The Economist is worthy of close attention from Marxists -- Marx himself used it whenever he wanted to discuss serious and authoritative ruling class opinion. (I can't afford it, unfortunately, it's about $130 a year!)

They are not being "cynical" -- they understand bourgeois elections far more clearly than most lefties (unfortunately!). To the bourgeoisie, a "free election" is one that can be bought. The Economist's gripe with Chavez is that he is out-bidding the old Venezuelan elite.


I don't KNOW if Chavez is a Marxist or not...

...but you HOPE so, right?


But as has already been mentioned, Chavez, to an increasing extent, is ceasing to be the determining principle in the "chavista" movement or the 'bolivarian revolution'.

Again, this appears to me to be wishful thinking on your part. Has a Marxist understanding of class society emerged from the Bolivarian Circles? Are there significant popular demands to overthrow the bourgeois order?


Chavez still needs the support of this central layer to maintain his government and its revolutionary reforms, while also supporting the organisation of the poorer and working classes.

I don't think there is any such thing as a "revolutionary reform"...and I suspect such notions are at the root of the rather confused view of Chavez expressed in this thread.

There are such things as real proletarian revolutions and they are easy to spot...nothing in bourgeois politics looks anything like them.

It's certainly possible that one will take place in Venezuela...but I see few signs of that thus far.


The organic (and government aided) organising within the working class and union movement, etc..... All of these point toward something.

It's hard to disagree with that...everything "points towards something".

Towards what, is the question.


To make flippant comparisons of Chavez with a handful of present and past Latin American leaders really misses the point--and the complex nuances that make the Venezuelan society that is being born what it is. Despite even some of the close analogies that can be made, Chavez is not a Lula, nor a Peron, nor even an Allende.

"Complex nuances" is another one of those "universal phrases" that can stand for any meaning at any time.

No sensible person denies that every historical process has its "unique" features; but is Venezuela that unique?


Redstar seems to think we KNOW what revolutions look like. Well, which particular bits of the BOLIVARIAN revolution makes it less of a revolution (or incipient revolution) and "simply" a reform?

No organs of direct working class power have appeared; no significant dispossession of the bourgeoisie has taken place; the professional army and police forces have not been dispersed; the prisons have not been emptied; etc., etc., etc.

"Incipient revolution"? I've already agreed that such may be the case...but you guys are breaking out the champagne in the middle of the third inning.


There is this horrible niggle in my mind that Chavez (at least), if not a lot of leading chavistas (those who are from the former parties of the left in Venezuela), are trying to do some kind of 'internal revolution' (they use the term inclusive a fair bit)--stretching the bourgeois democratic and economic framework as far as it will go until it snaps...

Wouldn't that be clever of them?

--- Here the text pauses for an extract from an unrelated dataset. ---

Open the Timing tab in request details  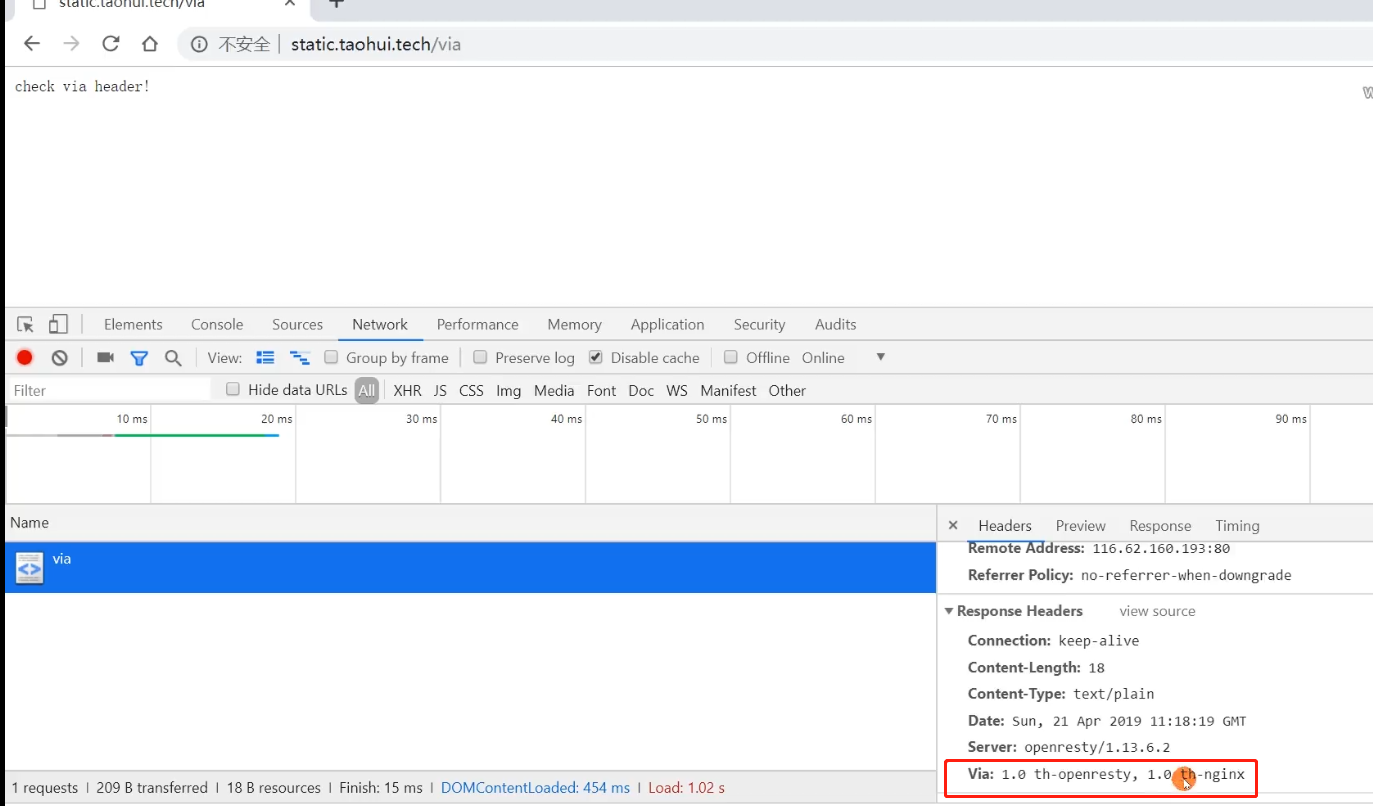[1237, 526]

However, the bourgeois "framework" has already "snapped" twice -- the coup and the subsequent "general lockout" -- and the "radical chavistas" have yet to respond. Had they been serious about a revolutionary alternative, either occasion would have served to introduce "draconian" measures to smash the old ruling class.

I don't think that's a "horrible niggle"'s just more wishful thinking.


But to not support the progressive process that is in Venezuela, and, for now, its leadership, even critically, is to fall prey to the other side of the class divide, and fight alongside imperialism.

An old and incorrect idea on the left...that we must "support" (even "critically") anybody who is an enemy of U.S. imperialism.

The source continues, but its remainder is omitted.